Il Borsacchio è stato oggetto di una riperimetrazione in base alla legge regionale numero 29 del 26 giugno scorso. La stessa legge prevede che entro 90 giorni dalla sua entrata in vigore, dice Borgatti, «venga nominato un comitato di gestione e venga scritto un progetto pilota di gestione finalizzato a fornire lavoro a disoccupati».
Al momento, racconta sempre l’esponente, «con una delibera di consiglio, il Comune di Roseto si è attribuita la gestione dell’area protetta in fase transitoria».
Ma su questo aspetto la Federazione sinistra Roseto Prc/Pdci ha sollevato dubbi di legittimità.
«La legge regionale», ha spiegato Borgatti, «prevede un progetto pilota per l’occupazione e rimanda, per tal atto, ad un protocollo del 3 giugno 2008, atto precedente di ben quattro anni alla legge del 2012 che ha tagliato ed attivato la Riserva.
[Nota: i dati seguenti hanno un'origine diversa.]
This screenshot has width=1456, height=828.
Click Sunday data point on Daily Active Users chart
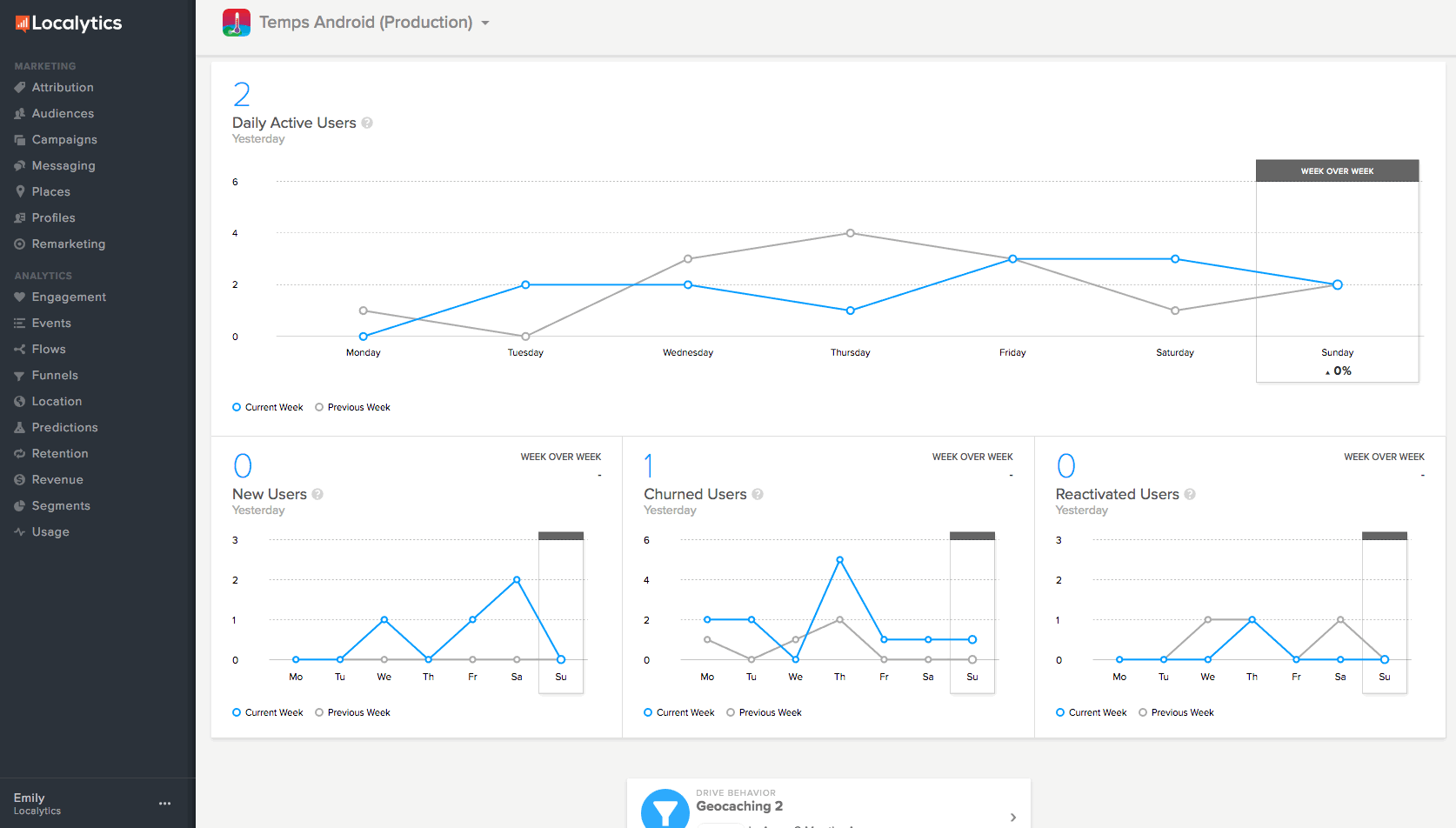click(x=1337, y=284)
Il primo dubbio di legittimità nasce proprio nel fatto che il protocollo è riferito ad un perimetro che ora è stato modificato pertanto, secondo correnti della giurisprudenza è impossibile attuare un progetto scritto secondo una cartina che non esiste più. Il secondo dubbio verte sulla gestione provvisoria della Riserva affidata dal Comune a se stesso. Tale scelta potrebbe contrastare con la legge regionale 38/96 che definisce le prerogative dell'ente a cui deve essere affidata tale gestione».